Baseball stadium in Scottsdale, Arizona

Scottsdale Stadium is a baseball stadium located in Scottsdale, Arizona, United States. Designed by the architect of the Baltimore Orioles’ Camden Yards, HOK Sport Venue Event (which would eventually be renamed Populous in 2009), the stadium was expanded to its current state in 1992 and holds 12,000 people. It has been the spring training home of the San Francisco Giants since 1984, when the capacity was just 4,721.

The stadium hosted three games of the 2006 World Baseball Classic.

==History==
The stadium was built on the site of the old Scottsdale Stadium, which opened in 1956. The Baltimore Orioles (1956–58), Boston Red Sox (1959–65), Chicago Cubs (1967-78) and Oakland Athletics (1979–83) used old Scottsdale Stadium as their spring training base before the Giants moved there in 1984. The new stadium cost $7 million to build and was completed in under a year.

In 1992, Angels pitcher Matt Keough was struck by a foul ball while sitting in the dugout during spring training and was critically injured. His life was saved in part because the stadium is across the street from a hospital, the HonorHealth Scottsdale Osborne Medical Center.

The stadium underwent a $23.1 million renovation in 2006. The renovations included a new team store, expanded clubhouse, baseball training and treatment room, batting tunnel, centerfield entrance, Charro Pavilion, and practice fields next to the stadium.
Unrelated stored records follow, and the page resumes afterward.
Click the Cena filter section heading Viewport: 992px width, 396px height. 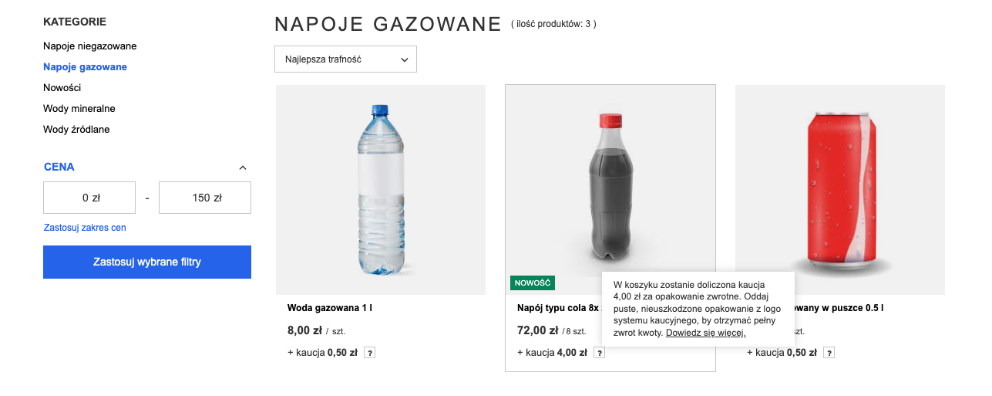(x=59, y=167)
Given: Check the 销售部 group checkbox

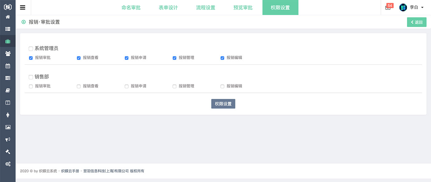Looking at the screenshot, I should click(x=31, y=77).
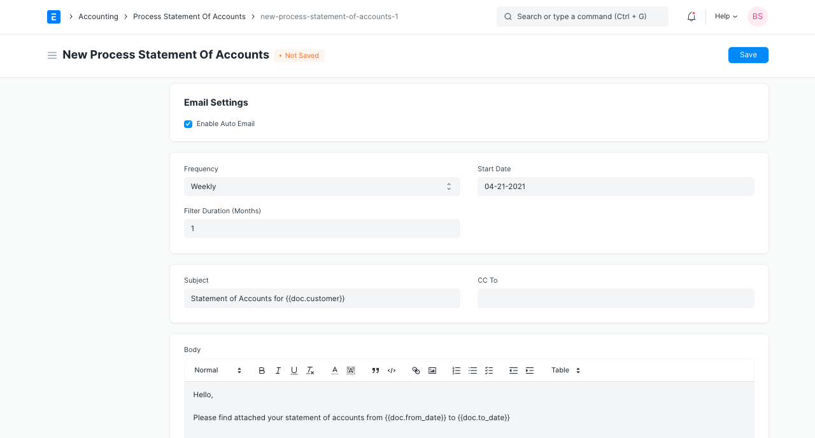Image resolution: width=815 pixels, height=438 pixels.
Task: Toggle bold formatting in the body editor
Action: point(261,370)
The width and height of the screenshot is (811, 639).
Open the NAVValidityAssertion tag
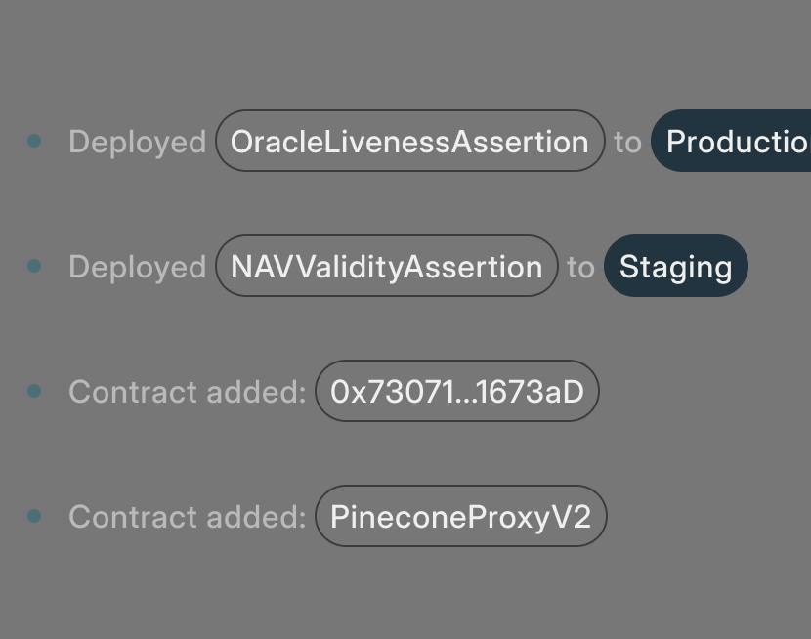coord(386,267)
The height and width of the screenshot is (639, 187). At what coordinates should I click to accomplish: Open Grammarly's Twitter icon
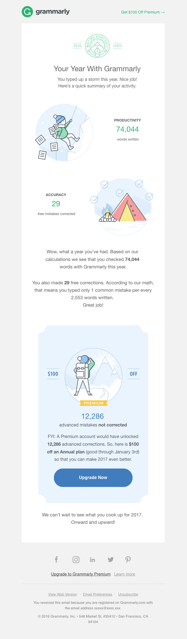111,560
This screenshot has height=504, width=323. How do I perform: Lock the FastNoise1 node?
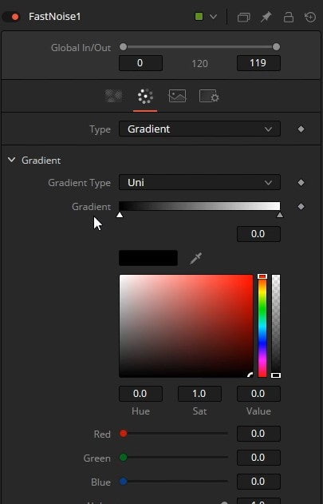coord(289,17)
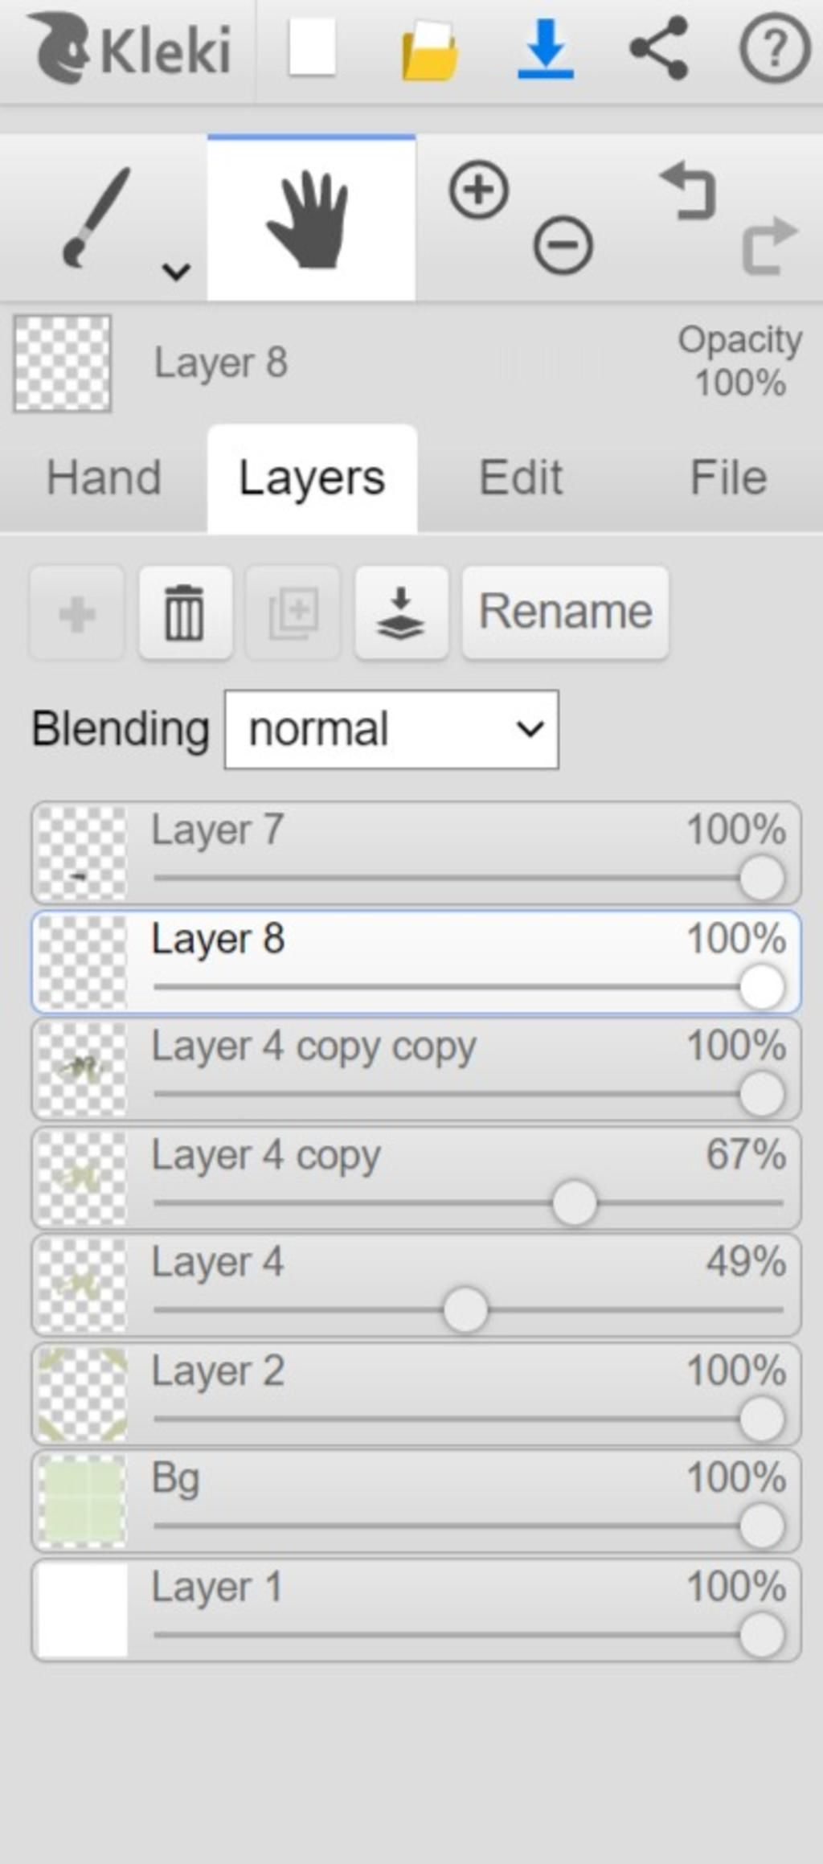Switch to the Edit tab

[521, 477]
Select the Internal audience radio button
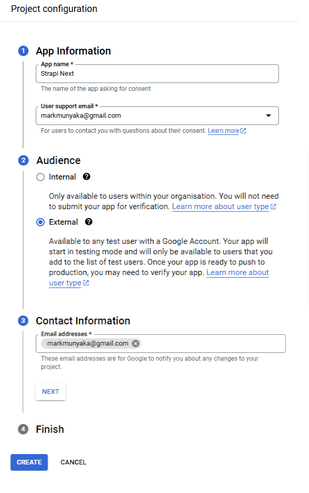 40,177
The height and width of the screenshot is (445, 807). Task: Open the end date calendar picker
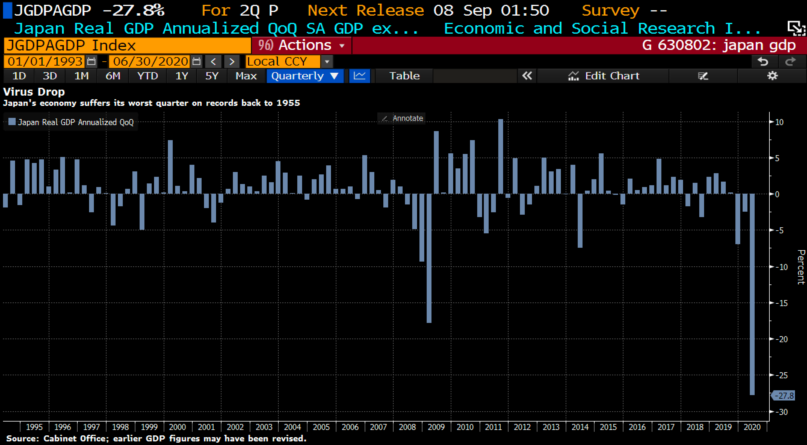[196, 61]
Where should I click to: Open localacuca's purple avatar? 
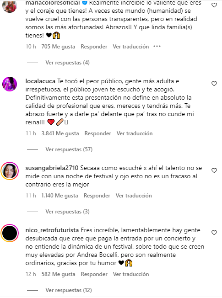10,84
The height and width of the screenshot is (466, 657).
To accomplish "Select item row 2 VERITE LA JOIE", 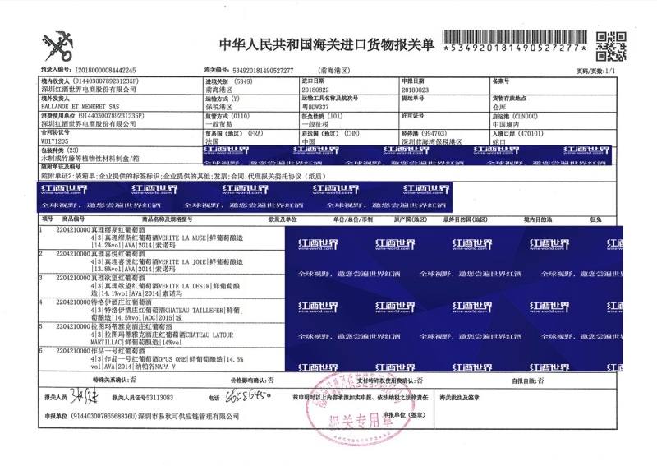I will click(156, 262).
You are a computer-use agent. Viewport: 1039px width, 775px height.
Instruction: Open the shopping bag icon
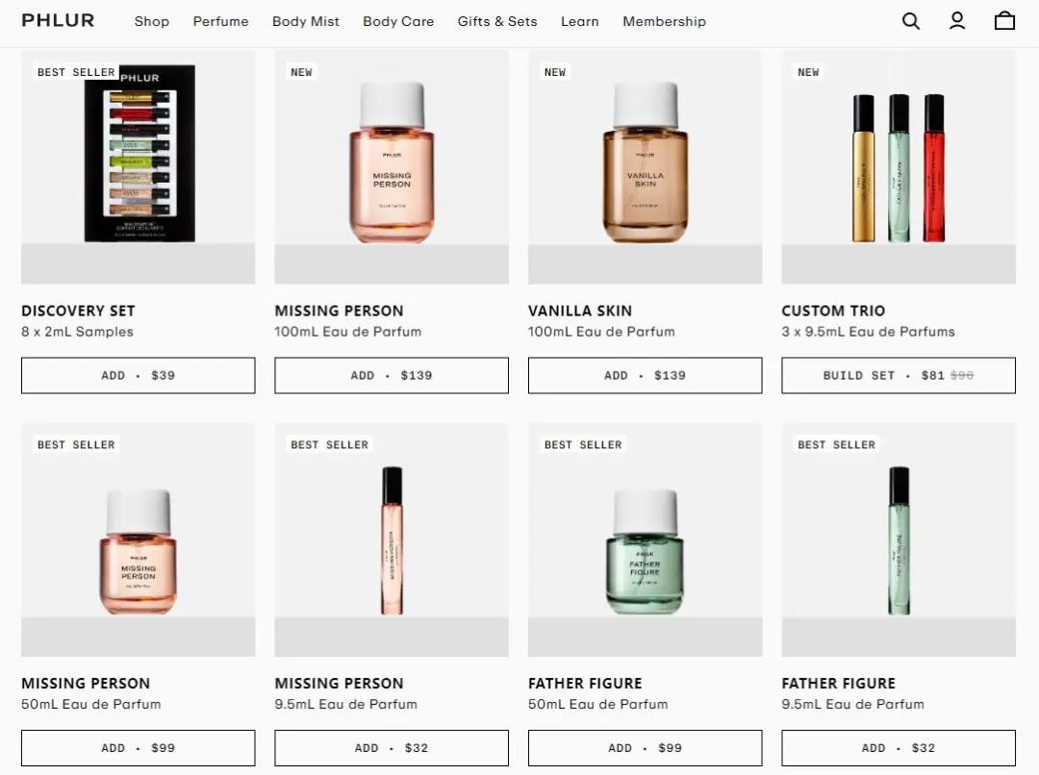click(1004, 21)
In return, the San Francisco Giants agreed to play at the stadium for an additional 20 years, through 2025, with an option to extend the lease to 2035.

==Tenants==
The Giants hold their major league and minor league training operation at the two facilities. Scottsdale Stadium is consistently one of the top attended venues in Arizona's Cactus League. The Scottsdale Charros organize and promote San Francisco spring training in the city.

Scottsdale Stadium was the home of the Phoenix Firebirds of the Pacific Coast League from 1992 until 1997, who had moved from Phoenix Municipal Stadium after the new stadium was completed. The Firebirds moved to Fresno, California, and became the Grizzlies, in order to make room for the National League's Arizona Diamondbacks, who began play in 1998. Scottsdale also hosted the Valley Vipers of the independent Western Baseball League in 2000, the only season of that team's existence. Arizona United SC of the United Soccer League played at Scottsdale in 2015.

The stadium is also host of the Scottsdale Scorpions in the Arizona Fall League, and hosts the Fall League's championship game at the end of November. During the summer the stadium is home of the Arizona League Giants of the Arizona League.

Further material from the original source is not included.